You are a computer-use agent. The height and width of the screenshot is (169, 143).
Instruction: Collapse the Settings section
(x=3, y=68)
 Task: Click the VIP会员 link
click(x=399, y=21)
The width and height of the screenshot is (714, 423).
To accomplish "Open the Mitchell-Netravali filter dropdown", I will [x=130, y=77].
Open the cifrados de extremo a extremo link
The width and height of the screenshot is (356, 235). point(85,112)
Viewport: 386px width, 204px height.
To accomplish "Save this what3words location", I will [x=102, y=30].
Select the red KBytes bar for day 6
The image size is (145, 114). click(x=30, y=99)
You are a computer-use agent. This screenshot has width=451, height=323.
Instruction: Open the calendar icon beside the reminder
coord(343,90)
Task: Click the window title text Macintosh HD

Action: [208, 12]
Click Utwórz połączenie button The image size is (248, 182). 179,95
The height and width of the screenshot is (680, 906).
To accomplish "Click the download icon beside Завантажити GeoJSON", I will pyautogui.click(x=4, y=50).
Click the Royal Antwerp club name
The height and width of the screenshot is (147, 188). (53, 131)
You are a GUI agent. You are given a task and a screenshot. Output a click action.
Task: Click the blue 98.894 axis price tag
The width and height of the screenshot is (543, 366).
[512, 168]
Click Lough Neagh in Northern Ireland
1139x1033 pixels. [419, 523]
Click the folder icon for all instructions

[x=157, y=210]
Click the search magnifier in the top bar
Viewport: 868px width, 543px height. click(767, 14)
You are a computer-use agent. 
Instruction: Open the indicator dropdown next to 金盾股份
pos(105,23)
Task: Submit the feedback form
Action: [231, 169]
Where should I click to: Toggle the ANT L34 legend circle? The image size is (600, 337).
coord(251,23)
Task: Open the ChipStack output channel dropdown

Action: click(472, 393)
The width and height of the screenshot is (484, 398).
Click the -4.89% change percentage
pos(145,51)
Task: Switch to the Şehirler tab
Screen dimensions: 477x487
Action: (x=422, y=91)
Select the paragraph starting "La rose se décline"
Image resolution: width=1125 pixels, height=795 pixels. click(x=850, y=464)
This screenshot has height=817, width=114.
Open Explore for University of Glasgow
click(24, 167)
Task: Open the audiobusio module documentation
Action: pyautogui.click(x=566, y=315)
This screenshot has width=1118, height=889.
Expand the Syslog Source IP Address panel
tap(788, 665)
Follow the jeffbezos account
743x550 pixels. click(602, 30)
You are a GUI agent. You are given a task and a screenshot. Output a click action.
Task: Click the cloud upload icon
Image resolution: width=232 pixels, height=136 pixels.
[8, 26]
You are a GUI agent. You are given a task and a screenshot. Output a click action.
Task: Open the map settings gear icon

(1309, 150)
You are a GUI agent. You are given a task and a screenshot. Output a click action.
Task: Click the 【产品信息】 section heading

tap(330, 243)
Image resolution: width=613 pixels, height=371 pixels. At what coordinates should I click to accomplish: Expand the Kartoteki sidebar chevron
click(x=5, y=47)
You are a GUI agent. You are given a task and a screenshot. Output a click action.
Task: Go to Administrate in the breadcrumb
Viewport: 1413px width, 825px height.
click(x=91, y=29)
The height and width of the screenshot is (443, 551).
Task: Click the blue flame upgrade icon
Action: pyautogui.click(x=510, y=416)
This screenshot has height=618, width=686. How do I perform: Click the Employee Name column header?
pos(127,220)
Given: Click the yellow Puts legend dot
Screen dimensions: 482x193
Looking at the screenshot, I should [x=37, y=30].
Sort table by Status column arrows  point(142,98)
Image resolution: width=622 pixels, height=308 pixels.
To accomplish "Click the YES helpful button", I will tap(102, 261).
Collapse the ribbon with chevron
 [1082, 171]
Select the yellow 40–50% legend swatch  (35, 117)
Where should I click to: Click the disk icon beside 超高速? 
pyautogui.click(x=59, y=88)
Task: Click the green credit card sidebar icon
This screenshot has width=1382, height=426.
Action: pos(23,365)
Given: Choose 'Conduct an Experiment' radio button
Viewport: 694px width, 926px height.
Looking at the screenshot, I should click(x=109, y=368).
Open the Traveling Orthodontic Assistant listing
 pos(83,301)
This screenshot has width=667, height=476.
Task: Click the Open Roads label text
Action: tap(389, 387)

########

Lines above that contain the string "computer" make up the answer.

• [Solution to this problem]:
You are a computer-use agent. The height and width of the screenshot is (169, 143).
You are a computer-use agent. This screenshot has width=451, height=323.
You are a computer-use agent. 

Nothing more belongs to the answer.